1. put the data on the post its, one for each round. You got a simple algorithm and I would write a "3" because it is passed through the function.
2. The jars, represent the function calls, I would take a jar for every call.
3. Simulate the algorithm bit by bit. Like taping the 3 on the jar -> first cout "3" -> test get called "n - 1" so "2" goes in a new jar (writing 2 on the post it) -> second cout "2" -> test get called "n - 1" so 1 goes again in a new jar. (writing 1 on the post it) ->third cout "1" -> test get called "n - 1" so 0 goes in a new jar. (writing 0 on the post it) - but wait! 0 is not bigger as 0! So that jar won't pass the if command! so the test doesn't gets called again - function over.
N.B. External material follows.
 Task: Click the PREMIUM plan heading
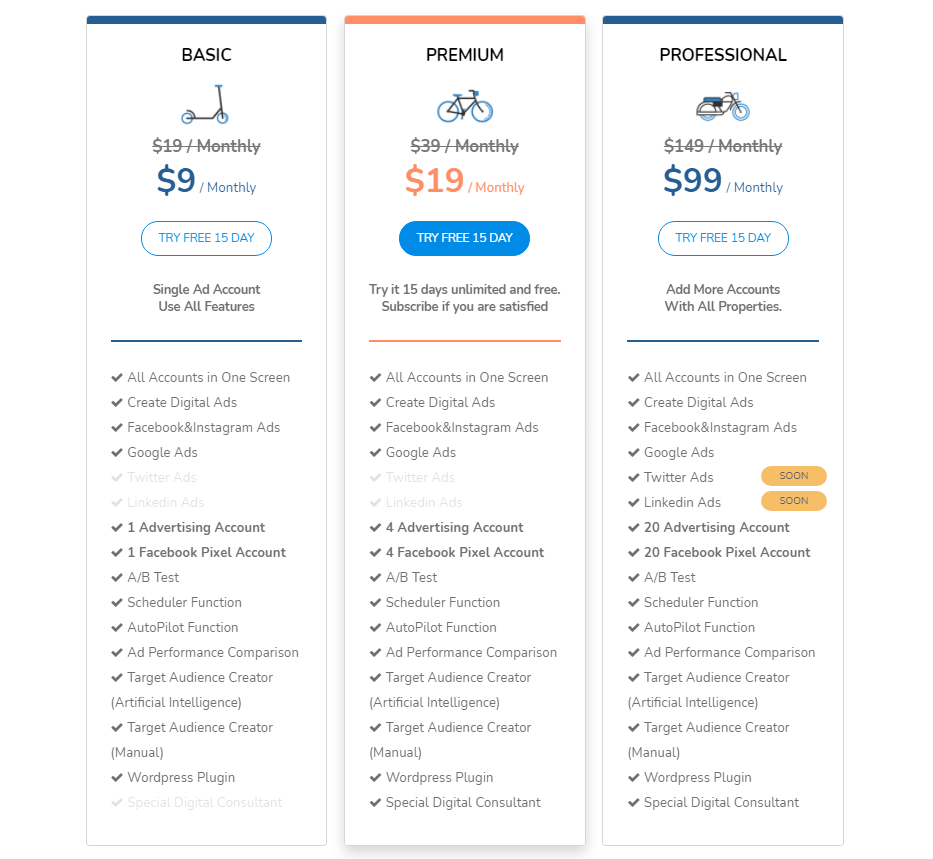pos(464,55)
Now look at your place! you got still 4 jars and the second cout in the function is not even called once - now its time because every jar represents one function call that is not finished and still open. what number is in the jar you put in last? Right, a 1! So "1" get to the cout. Crumple the post it, put the jar back. What is in the next jar? a "2"? bingo - that is printed through the second cout. The last cup has a 3 in it? - right, print it with cout than crumple the post it up. No cups anymore? No data to print out? you done! Thats how the program works! Congrats, because I am sure you grasped it now! :)

Btw. if you come to a point where you don't know where the data flows, every good IDE has a debugger that let you run exactly the steps the program does and it stops after every step. It is really good explained how to use a debugger in alex allain "jump to c++" and he has a whole chapter on how to read and write a program, also a whole chapter about recursion and i think 6 for pointers alone. He gave the tip to find ways to represent data and I hope that helps you as much as it helped me :)

Cheers

Answer 2

To make it clear rewrite the function

void test( unsigned int n )
{
    if ( n )
    {
        std::cout << n << " ";
        test( n - 1 );
        std::cout << n << " ";
    }
}

the following way

void test( unsigned int n )
{
    if ( n )
    {
        std::cout << n << " ";
        std::cout << n << " ";
        test( n - 1 );
    }
}

That is move the second statement

std::cout << n << " ";

above the statement

test( n - 1 );

For the call test( 3 ); of the modified function you will get the following output

3 3 2 2 1 1 

So each recursive call of the function two times outputs the passed value n. I hope it is clear because the function explicitly contains the same statement two times

std::cout << n << " ";
std::cout << n << " ";

Now returning to the original function definition we see that between the two outputs of the same value n the function calls itself with the value n - 1.

So each function call outputs the same value two times but between the outputs the function calls itself recursively.

Now the output can look like

3         3
     |
call itself for 2 

... and so on.

Answer 3

Change your program to

#include <iostream>

using namespace std;

void test(int n)
{
  if (n > 0)
  {
    cout << "enter" << n << " ";  // <- add "enter" here
    test(n - 1);
    cout << "exit" << n << " ";   // <- add "exit" here
  }
}

int main()
{
  test(3);
  return 0;
} 

and you will see next output

enter3 enter2 enter1 exit1 exit2 exit3

You can think about recursive calls as operations with a stack. There are two operations: push and pop. What your program does is

push test 3
push test 2
push test 1
pop test 1
pop test 2
pop test 3

On every push and pop you do cout and thus see the output 3 2 1 1 2 3.

Here you can find more about recursion.

Answer 4

It's because you have the cout statement after calling the "test" method in your if-statement. After it walks down all the method calls and hits the base case, it then returns out of each of those method calls moving on to the next line (the cout statement) in the reverse order the methods got called in.

Answer 5

The order of function calls in your recursion looks something like this:

test(3)
-- cout << 3 << " ";
-- test(2)
-- -- cout << 2 << " ";
-- -- test(1)
-- -- -- cout << 1 << " ";
-- -- -- test(0)
-- -- -- cout << 1 << " ";
-- -- cout << 2 << " ";
-- cout << 3 << " ";